Gold glitters in India during key festival as prices dip
Indians could buy at least 10 percent more gold during the annual Hindu and Jain holy festival of Akshaya Tritiya than a year ago, industry officials said, as a dip in prices prompted consumers to increase purchases.
A rise in consumption by the world’s second-biggest gold consumer could help global prices which are currently hovering near a 4-month low, but could widen India’s trade deficit and put pressure on the rupee.
“Demand is picking up across the country.
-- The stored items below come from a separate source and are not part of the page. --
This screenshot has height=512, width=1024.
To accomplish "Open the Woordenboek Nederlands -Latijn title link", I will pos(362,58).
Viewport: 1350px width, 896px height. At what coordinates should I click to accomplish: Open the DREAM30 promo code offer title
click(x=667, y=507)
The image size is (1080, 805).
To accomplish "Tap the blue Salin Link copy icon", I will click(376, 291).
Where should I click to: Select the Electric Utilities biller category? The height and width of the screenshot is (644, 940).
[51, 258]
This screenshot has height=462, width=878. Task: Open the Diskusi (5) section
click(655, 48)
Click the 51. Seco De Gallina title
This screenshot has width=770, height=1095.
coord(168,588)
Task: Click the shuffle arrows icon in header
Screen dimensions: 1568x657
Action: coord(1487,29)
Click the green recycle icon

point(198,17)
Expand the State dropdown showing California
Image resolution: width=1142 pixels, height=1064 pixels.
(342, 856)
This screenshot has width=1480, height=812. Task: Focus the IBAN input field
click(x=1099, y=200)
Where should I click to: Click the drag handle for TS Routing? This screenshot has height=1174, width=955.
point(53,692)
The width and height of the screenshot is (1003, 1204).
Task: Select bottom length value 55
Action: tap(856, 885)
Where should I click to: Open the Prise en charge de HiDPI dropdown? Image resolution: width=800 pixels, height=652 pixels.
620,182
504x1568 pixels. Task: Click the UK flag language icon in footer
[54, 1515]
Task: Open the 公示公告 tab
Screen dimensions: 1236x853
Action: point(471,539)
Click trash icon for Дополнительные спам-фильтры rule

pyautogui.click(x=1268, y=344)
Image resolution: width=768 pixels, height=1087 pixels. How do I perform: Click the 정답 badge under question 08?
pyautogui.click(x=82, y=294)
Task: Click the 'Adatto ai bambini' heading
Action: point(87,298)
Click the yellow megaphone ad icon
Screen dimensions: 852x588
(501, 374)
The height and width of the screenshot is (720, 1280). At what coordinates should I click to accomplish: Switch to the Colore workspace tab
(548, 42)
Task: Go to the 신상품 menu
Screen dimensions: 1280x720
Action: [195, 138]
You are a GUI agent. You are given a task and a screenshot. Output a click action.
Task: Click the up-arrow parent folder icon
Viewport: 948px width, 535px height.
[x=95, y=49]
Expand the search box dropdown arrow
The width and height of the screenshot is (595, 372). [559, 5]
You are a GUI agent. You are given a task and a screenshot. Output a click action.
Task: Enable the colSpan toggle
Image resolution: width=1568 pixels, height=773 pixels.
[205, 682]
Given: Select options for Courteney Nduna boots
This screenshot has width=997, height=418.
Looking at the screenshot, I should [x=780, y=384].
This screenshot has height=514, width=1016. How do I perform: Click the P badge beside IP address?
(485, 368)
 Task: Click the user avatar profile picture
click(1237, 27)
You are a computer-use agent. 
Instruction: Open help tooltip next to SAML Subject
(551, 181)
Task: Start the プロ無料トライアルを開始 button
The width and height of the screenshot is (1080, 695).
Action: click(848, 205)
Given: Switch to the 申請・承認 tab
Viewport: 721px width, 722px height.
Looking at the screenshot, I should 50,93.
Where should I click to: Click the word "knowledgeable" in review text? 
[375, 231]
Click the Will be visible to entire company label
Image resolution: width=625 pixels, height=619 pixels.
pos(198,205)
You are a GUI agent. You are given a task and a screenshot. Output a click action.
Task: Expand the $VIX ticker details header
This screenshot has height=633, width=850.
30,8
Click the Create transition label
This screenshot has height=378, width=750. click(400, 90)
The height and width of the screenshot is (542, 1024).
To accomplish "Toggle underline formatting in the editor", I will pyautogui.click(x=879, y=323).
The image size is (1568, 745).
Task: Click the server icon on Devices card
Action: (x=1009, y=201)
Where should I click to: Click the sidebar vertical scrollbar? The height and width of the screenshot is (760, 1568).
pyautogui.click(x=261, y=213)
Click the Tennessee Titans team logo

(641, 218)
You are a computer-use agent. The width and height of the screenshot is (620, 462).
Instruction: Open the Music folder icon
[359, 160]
We will end up with at least a 10 percent rise over last year,” Anantha Padmanabhan, chairman of the All India Gem and Jewellery Domestic Council (GJC) told Reuters.
Indians were celebrating Akshaya Tritiya on Tuesday, one of the most auspicious times to buy gold, along with Diwali and Dhanteras, which fall in October or November.
“Buying gold is a must for me on Akshay Tritiya,” said Deepti Mascarenhas as she tried on gold jewellery at a showroom in Mumbai. “This year it is more attractive as jewellers are offering discounts on jewellery making charges.”
Sudheesh Nambiath, head of the India Gold Policy Center, an industry think tank based at Ahmedabad in western state of Gujarat, estimated that gold sales during Akshay Tritiya account for around one-third of second quarter sales in the country.
Gold futures in India fell to 31,240 rupees per 10 grams on Friday, the lowest level in more-than four months and down 8.2 percent from a 2019 high of 34,031 rupees hit in February.
The price correction was boosting demand and individual customers were buying more than last year, said Ishu Datwani, owner of Mumbai-based Anmol Jewellers.
Dealers were charging a premium of up to $2.5 an ounce over official domestic prices this week, up from last week’s $2. The domestic price includes a 10 percent import tax and 3 percent sales tax.
“In spite of the elections, all the indicators point towards a good buying season this Akshaya Tritiya in comparison to the previous year,” said Somasundaram PR, the managing director of the World Gold Council’s Indian operations.
With voting underway in a general election that began on April 11 and ends on May 19, the Election Commission has made it mandatory for people to show valid documentation if they are carrying more than 50,000 rupees ($722) in cash, or else it could be seized.
The ruling has hurt the jewellery industry, especially in rural areas where more than half of gold is bought in cash, said GJC’s Padmanabhan.